En l’absence d’un libéral et d’un caquiste, l’auditoire ne s’est pas ennuyé pour autant, le contexte d’une campagne électorale aidant.

Le péquiste Guillaume Rousseau et le solidariste Kévin Côté ont dû se rabattre sur le Parti vert du Québec en guise de parti fédéraliste. D’emblée, Alex Tyrrell a lui-même employé cette étiquette. Le candidat vert a fait comprendre qu’il ne se sent nullement mal à l’aise avec l’actuelle répartition constitutionnelle des pouvoirs entre Québec et Ottawa, et il s’est montré confiant de pouvoir amorcer la réalisation d’un programme de lutte contre les changements climatiques en faisant cause commune avec les écologistes du reste du Canada, voire du monde. Tout en se montrant sceptiques sur le réalisme des espérances d'Alex Tyrrell, les candidats Guillaume Rousseau et Kévin Côté se sont efforcés de montrer que leurs partis sont tous deux dans la logique d’une transition de l’économie hors de l’actuelle dépendance au pétrole, des volontés de transition que le chef du Parti vert avait jugé diluées par trop d’hésitations et d’incohérences. Le chef du Parti vert estime que les partis québécois souverainistes sont moins pressés de taxer lourdement les émissions de gaz à effet de serre que le gouvernement Trudeau, et qu’ils sous-estiment la part de pollution engendrée à l’étranger quand nous importons des marchandises, fabriquées en Chine par exemple.
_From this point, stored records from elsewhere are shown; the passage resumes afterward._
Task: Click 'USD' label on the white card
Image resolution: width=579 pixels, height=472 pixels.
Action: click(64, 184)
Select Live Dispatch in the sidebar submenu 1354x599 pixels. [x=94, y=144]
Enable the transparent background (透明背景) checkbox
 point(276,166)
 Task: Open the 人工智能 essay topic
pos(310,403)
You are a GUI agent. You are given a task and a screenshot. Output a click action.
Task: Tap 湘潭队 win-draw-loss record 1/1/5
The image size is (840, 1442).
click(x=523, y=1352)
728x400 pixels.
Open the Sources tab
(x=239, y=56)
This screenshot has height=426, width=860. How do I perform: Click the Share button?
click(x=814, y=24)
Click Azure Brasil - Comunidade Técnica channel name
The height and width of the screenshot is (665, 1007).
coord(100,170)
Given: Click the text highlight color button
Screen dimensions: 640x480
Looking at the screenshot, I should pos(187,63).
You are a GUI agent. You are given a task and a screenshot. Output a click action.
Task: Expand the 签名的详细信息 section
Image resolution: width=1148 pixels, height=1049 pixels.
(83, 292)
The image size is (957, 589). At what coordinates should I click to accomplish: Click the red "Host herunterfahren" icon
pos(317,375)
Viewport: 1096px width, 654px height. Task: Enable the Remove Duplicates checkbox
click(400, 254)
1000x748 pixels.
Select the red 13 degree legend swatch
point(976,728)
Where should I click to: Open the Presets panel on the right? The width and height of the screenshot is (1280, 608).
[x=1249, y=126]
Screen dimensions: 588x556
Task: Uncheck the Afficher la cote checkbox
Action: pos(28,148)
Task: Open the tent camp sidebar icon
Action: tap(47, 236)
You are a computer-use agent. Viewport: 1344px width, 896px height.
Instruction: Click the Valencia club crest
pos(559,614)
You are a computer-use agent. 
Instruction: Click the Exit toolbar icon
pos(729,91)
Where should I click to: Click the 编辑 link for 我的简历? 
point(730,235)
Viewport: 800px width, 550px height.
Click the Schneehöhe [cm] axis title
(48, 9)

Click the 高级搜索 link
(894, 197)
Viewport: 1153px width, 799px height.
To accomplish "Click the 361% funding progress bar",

Assurément, la présence des deux partis politiques issus du monde des affaires et favoris des sondages aurait changé la perspective des intervenants, mais peut-être aussi affecté la remarquable qualité des échanges à trois. Qui sait.

Puisqu’il est déjà arrivé au Parti québécois de former le gouvernement, tandis que Québec solidaire et le Parti vert du Québec ont des fiches vierges de toute responsabilité ministérielle, Guillaume Rousseau courait le risque, en participant à ce débat sans intervenant du Parti libéral du Québec, d’écoper d’un rôle ingrat. À un moment donné, le candidat du PQ a su retourner cette position potentiellement défavorable en une occasion de faire valoir que son parti, durant son dernier passage de 18 mois au pouvoir, en 2012-2014, a su fermer définitivement la porte à toute initiative gouvernementale du côté de l’énergie nucléaire et à toute relance de l’industrie de l’amiante. Le public en déduira peut-être que si le PQ n’était pas exactement aussi vert sous Pauline Marois qu’il s’engage maintenant à l’être sous Jean-François Lisée, au moins il s’est illustré comme un parti sérieux et capable, jugement favorable qui ne serait pas à dédaigner. Le PQ mise évidemment là-dessus.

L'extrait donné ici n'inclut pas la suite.